### WHAT IS EXPECTED:
Whenever a line of the data below holds the string "will", copy that line.

Stored items:
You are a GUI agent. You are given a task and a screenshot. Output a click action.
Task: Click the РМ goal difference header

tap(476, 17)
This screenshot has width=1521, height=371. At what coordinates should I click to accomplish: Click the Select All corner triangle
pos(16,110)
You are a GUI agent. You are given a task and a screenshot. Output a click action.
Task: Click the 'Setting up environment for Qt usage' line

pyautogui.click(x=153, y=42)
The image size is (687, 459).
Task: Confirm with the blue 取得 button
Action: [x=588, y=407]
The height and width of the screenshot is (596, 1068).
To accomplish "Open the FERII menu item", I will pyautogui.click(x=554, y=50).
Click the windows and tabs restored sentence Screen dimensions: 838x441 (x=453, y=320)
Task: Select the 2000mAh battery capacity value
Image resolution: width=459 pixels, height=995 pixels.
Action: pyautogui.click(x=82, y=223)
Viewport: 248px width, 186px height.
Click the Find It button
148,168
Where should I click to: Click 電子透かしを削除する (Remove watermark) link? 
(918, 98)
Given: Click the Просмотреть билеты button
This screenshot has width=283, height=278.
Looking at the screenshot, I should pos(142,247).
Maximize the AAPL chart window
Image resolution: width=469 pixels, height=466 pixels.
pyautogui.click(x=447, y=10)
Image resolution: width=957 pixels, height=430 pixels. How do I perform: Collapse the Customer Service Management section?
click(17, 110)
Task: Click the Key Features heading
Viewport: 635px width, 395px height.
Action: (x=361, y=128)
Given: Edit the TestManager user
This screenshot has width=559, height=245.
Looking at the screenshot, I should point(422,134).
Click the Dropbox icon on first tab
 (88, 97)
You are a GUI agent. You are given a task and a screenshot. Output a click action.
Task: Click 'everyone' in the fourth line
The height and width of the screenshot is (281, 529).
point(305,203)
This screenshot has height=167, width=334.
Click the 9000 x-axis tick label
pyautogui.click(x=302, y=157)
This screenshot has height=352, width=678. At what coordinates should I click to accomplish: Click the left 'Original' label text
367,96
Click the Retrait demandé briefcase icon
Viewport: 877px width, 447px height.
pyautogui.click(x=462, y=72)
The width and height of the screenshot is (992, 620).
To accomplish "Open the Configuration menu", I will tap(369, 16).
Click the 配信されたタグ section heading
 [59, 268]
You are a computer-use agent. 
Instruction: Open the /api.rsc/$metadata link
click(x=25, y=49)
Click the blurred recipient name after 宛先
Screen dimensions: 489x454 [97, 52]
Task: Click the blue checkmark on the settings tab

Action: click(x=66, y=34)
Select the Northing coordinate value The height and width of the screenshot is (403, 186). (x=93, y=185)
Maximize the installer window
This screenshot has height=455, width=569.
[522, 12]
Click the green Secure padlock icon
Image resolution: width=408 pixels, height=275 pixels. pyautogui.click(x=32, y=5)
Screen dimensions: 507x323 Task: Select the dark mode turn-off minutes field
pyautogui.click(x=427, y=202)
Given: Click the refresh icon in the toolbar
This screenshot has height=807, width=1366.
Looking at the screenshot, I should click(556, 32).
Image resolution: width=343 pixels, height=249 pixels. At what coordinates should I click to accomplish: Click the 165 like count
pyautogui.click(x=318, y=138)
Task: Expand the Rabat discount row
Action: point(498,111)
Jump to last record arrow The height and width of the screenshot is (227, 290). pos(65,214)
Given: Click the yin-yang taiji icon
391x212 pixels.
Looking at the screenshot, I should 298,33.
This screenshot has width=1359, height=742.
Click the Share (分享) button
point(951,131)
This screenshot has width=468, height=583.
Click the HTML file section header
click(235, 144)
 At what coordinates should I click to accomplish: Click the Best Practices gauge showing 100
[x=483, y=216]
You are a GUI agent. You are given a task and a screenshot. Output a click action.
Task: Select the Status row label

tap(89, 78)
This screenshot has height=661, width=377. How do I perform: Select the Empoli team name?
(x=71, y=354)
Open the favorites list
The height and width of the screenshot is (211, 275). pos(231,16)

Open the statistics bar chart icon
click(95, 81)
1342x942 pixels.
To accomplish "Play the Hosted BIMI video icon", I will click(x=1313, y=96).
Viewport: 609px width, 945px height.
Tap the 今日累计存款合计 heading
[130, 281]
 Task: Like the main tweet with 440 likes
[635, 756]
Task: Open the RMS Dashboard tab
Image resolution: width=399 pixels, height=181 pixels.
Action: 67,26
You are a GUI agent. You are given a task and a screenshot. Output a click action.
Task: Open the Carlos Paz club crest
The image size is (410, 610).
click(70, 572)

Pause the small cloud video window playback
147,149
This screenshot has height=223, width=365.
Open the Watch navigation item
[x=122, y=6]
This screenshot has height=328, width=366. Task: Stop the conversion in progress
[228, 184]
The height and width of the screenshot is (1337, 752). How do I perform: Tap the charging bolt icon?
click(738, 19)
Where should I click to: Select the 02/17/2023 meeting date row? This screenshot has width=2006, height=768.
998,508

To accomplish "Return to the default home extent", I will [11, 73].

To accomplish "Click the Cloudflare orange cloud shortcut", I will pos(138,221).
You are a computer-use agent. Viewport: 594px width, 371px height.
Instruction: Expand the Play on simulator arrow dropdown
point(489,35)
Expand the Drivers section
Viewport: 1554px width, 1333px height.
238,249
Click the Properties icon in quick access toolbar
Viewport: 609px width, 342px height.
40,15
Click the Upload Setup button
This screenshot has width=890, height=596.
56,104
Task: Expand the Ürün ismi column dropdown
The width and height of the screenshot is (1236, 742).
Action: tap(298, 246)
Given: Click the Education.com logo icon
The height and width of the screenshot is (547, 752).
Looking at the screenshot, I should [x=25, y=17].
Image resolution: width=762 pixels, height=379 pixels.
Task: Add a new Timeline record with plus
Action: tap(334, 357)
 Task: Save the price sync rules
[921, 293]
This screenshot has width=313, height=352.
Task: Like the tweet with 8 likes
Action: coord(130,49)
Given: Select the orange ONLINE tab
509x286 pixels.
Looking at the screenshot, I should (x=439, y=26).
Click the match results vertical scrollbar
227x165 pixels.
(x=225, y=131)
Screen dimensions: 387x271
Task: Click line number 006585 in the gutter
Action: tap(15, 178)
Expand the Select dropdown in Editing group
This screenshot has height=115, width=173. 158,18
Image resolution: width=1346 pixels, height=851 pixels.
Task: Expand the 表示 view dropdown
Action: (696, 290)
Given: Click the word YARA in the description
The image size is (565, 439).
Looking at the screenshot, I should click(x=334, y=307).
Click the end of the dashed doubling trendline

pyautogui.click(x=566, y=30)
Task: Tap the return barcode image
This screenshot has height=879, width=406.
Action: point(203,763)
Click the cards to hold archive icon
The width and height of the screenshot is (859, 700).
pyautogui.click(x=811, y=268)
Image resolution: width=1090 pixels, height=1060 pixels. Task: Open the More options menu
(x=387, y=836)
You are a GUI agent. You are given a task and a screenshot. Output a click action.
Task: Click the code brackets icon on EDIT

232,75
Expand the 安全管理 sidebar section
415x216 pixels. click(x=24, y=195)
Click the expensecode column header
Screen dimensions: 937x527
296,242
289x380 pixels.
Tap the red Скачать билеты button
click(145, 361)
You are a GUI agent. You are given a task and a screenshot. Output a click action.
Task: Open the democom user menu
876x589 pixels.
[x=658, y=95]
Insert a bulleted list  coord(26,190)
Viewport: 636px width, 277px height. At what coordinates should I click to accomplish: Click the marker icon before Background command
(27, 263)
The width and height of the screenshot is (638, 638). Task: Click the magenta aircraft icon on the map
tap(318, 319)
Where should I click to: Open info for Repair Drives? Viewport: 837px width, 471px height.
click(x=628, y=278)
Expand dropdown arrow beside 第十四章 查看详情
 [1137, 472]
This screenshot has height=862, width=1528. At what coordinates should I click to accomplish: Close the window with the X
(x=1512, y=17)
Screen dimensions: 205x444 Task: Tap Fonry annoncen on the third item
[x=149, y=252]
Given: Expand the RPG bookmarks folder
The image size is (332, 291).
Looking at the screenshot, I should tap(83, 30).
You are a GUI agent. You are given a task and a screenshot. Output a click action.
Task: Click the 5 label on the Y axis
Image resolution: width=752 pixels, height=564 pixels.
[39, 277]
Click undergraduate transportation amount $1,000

### RESPONSE BELOW:
To accomplish "Open the FERII menu item", I will pyautogui.click(x=554, y=50).
To accomplish "Open the Configuration menu", I will tap(369, 16).
To accomplish "Play the Hosted BIMI video icon", I will click(x=1313, y=96).
To accomplish "Return to the default home extent", I will [11, 73].
To accomplish "Click the Cloudflare orange cloud shortcut", I will pos(138,221).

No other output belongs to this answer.